Stolen Base Percentage and Stolen Base Runs Calculator


Stolen Base Stats Calculator
Stolen Bases   SB =
Caught Stealing   CS =

In baseball, stealing bases tends not to help a team as much as getting caught stealing hurts. Sabermetric experts estimate that a player must successfully steal 2 bases for every instance of getting caught in order to break even; in other words, players need to succeed in base stealing attempts at least 67% of the time. On average, a stolen base only adds 0.3 runs to the game, so its overall value is much less that what intuition might suggest.

There are two metrics to measure the effectiveness of stolen bases. One is a player's stolen base percentage, abbreviated SB%, the other is stolen base runs, abbreviated SBR.

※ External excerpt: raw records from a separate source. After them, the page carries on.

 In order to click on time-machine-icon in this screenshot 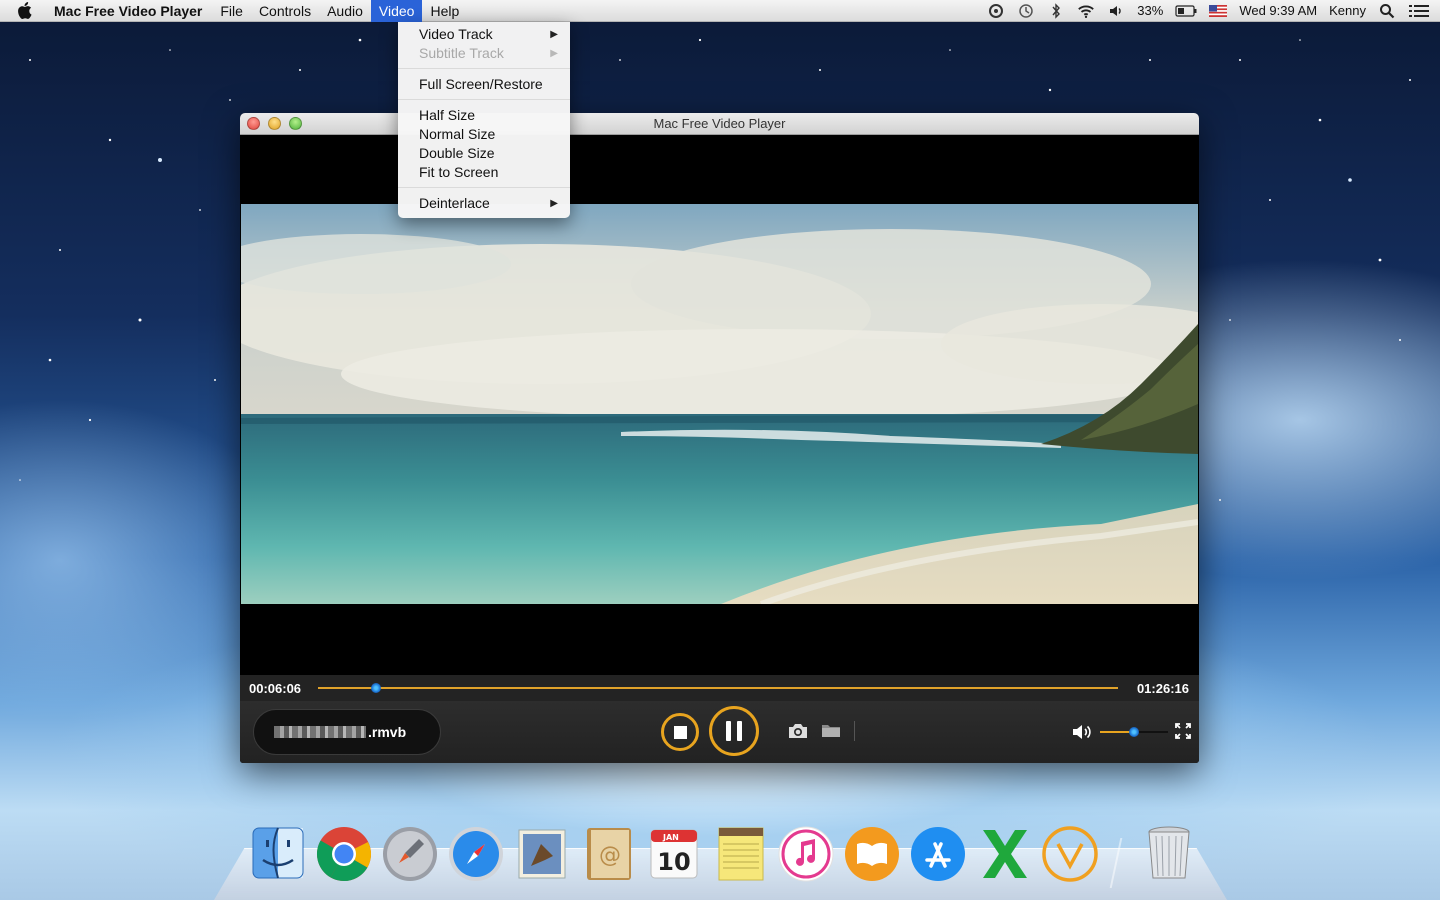, I will do `click(1026, 11)`.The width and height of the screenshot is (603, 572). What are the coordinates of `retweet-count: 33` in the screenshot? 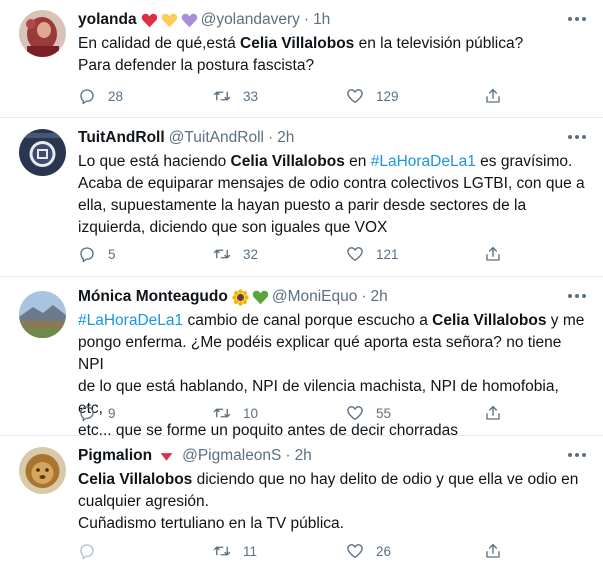 It's located at (251, 96).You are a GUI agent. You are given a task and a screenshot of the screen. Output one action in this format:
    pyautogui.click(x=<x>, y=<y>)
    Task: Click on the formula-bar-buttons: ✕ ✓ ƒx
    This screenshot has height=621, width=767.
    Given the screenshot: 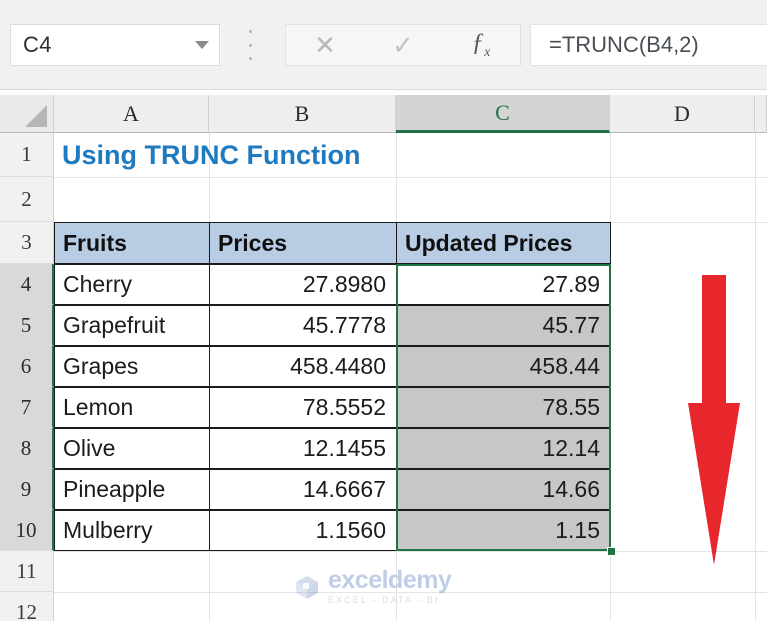 What is the action you would take?
    pyautogui.click(x=403, y=45)
    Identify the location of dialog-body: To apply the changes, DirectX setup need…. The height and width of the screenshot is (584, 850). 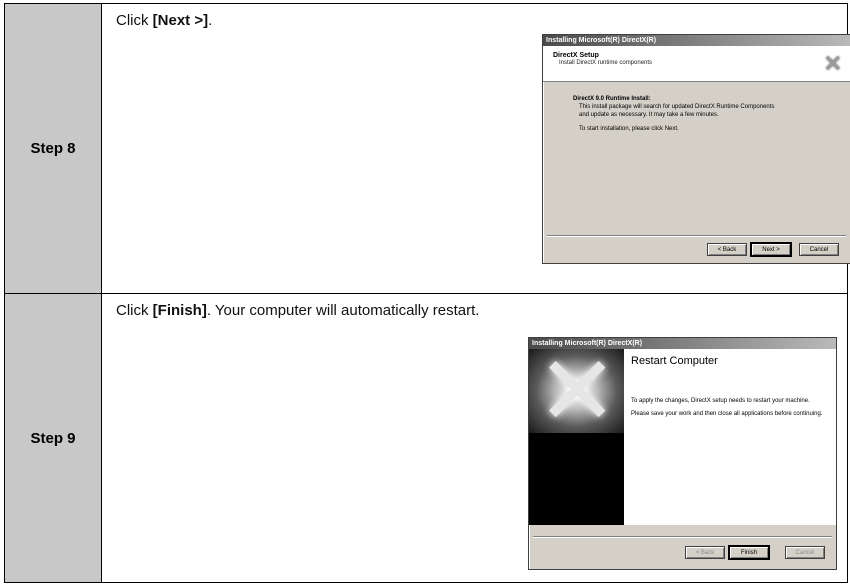
(731, 410).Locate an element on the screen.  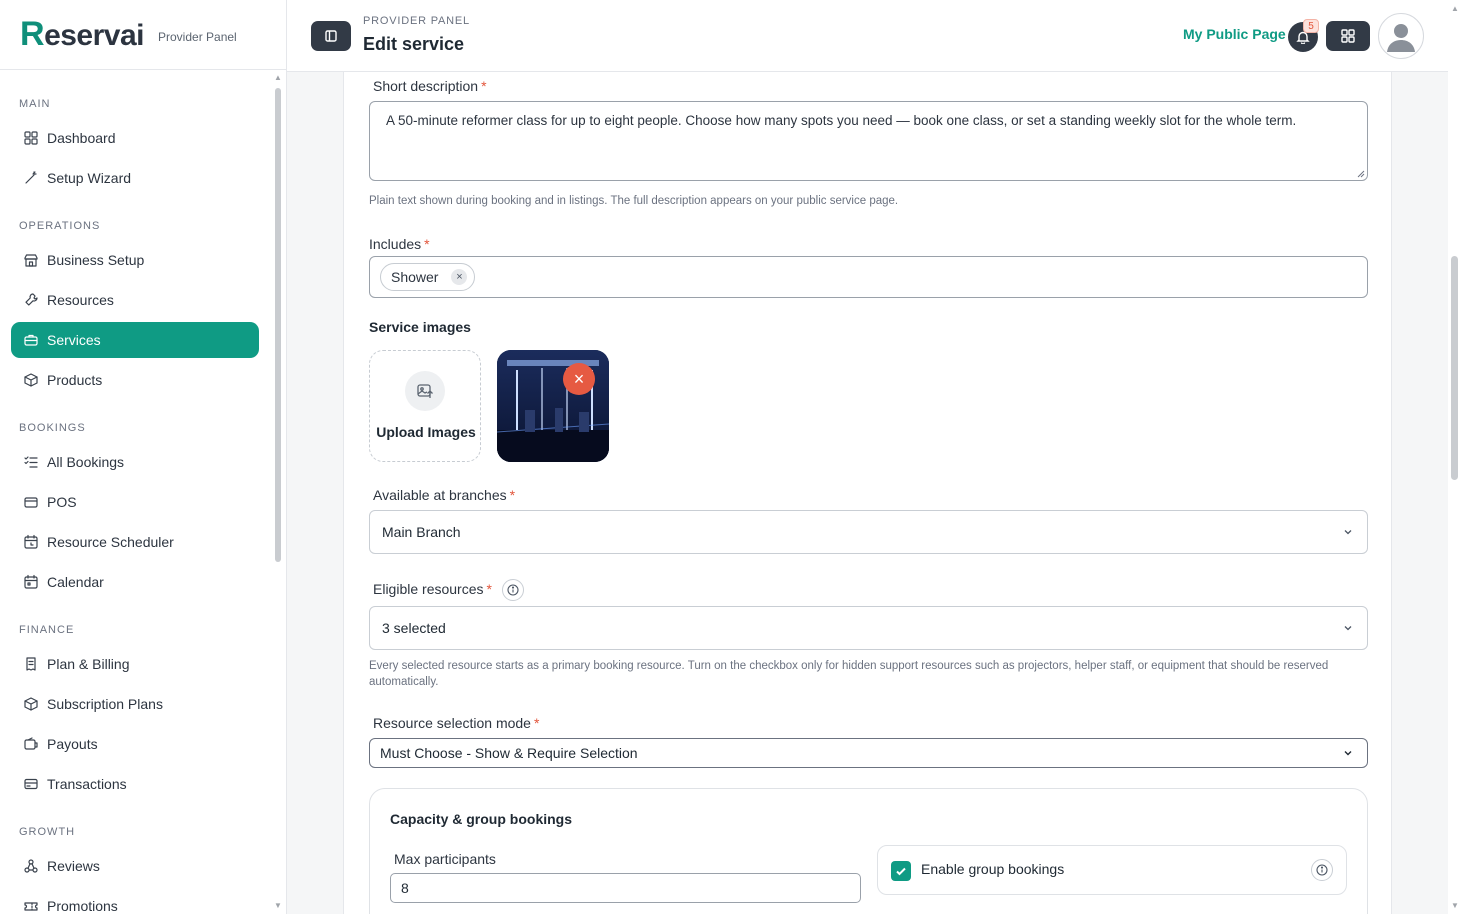
page-scrollbar: ▲ ▼ is located at coordinates (1455, 457).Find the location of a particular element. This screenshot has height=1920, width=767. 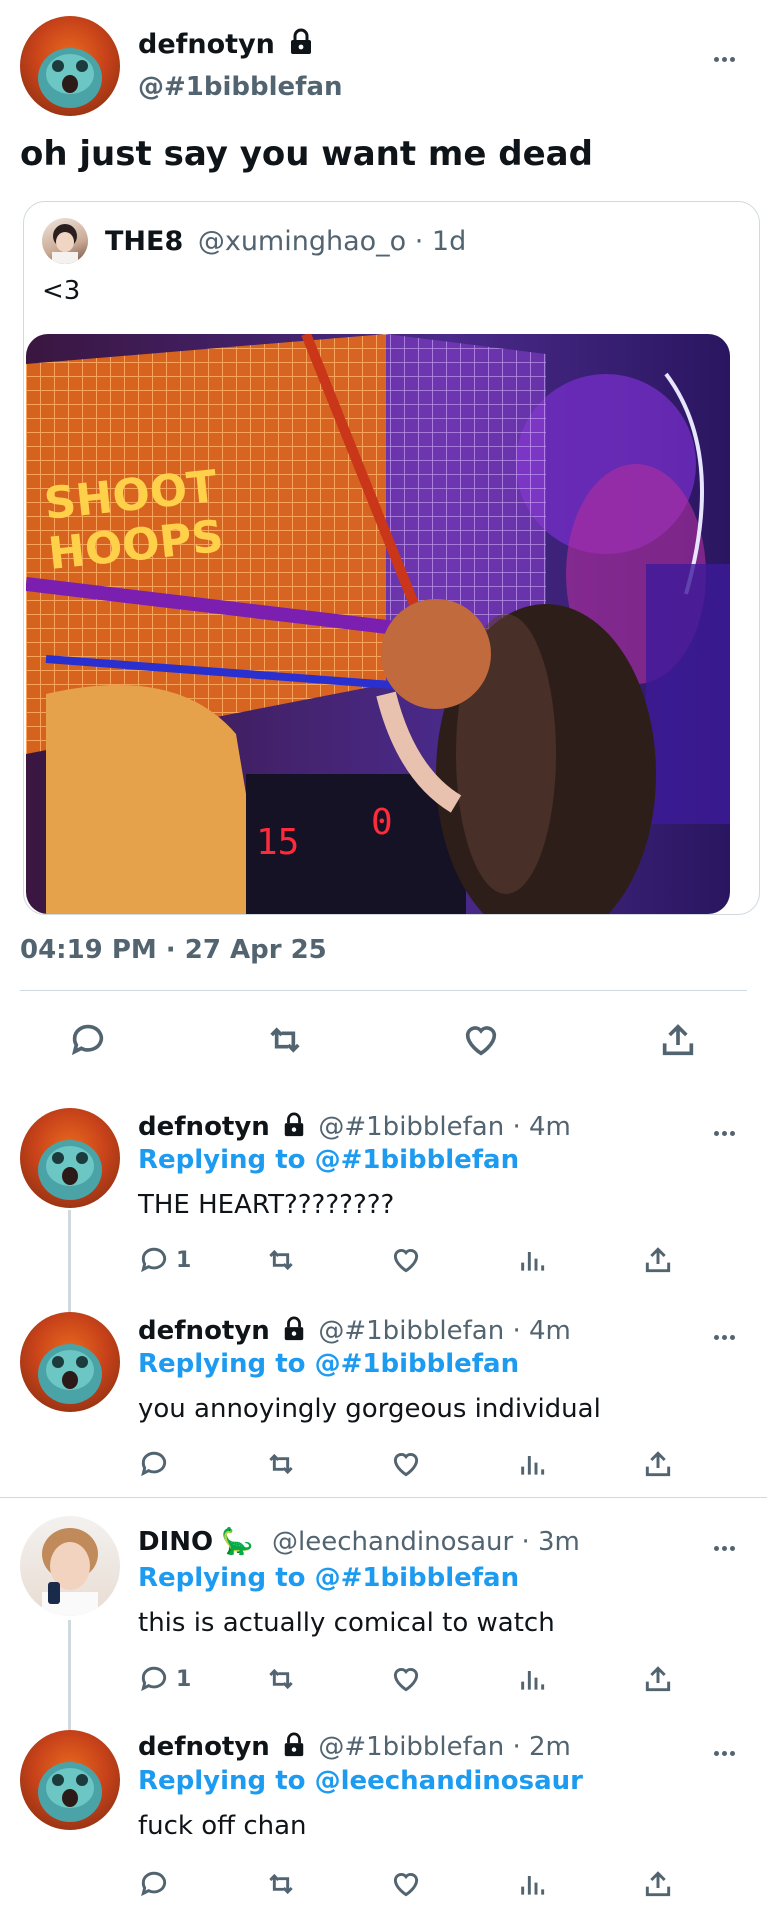

main-author-name: defnotyn is located at coordinates (226, 44).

Stolen Base Percentage Formula

Stolen base percentage is a player's success rate in stealing bases, computed by dividing SB by the total number of attempts:

SB% = SB/(SB + CS),

If a player's %SB is above 0.667, then his contribution to the team is positive, otherwise his base stealing activity is actually hurting the team.

Stolen Base Runs

Stole base runs is the number of team runs created through stolen bases. The formula is

SBR = 0.3*SB - 0.6*CS

Whenever the number of stolen bases is twice the number of caught stealing, the SBR will be zero, the breaking even point. So long as SB is more than twice CS, this figure will be positive.

Example

In one season a player stole 21 bases and was caught stealing 9 times. His %SB and SBR are

SB% = 21/(21 + 9) = 0.7

SBR = 0.3(21) - 0.6(9) = 0.9

This player's success rate is 70%, but the total number of runs that he added to the game via stealing was less than 1.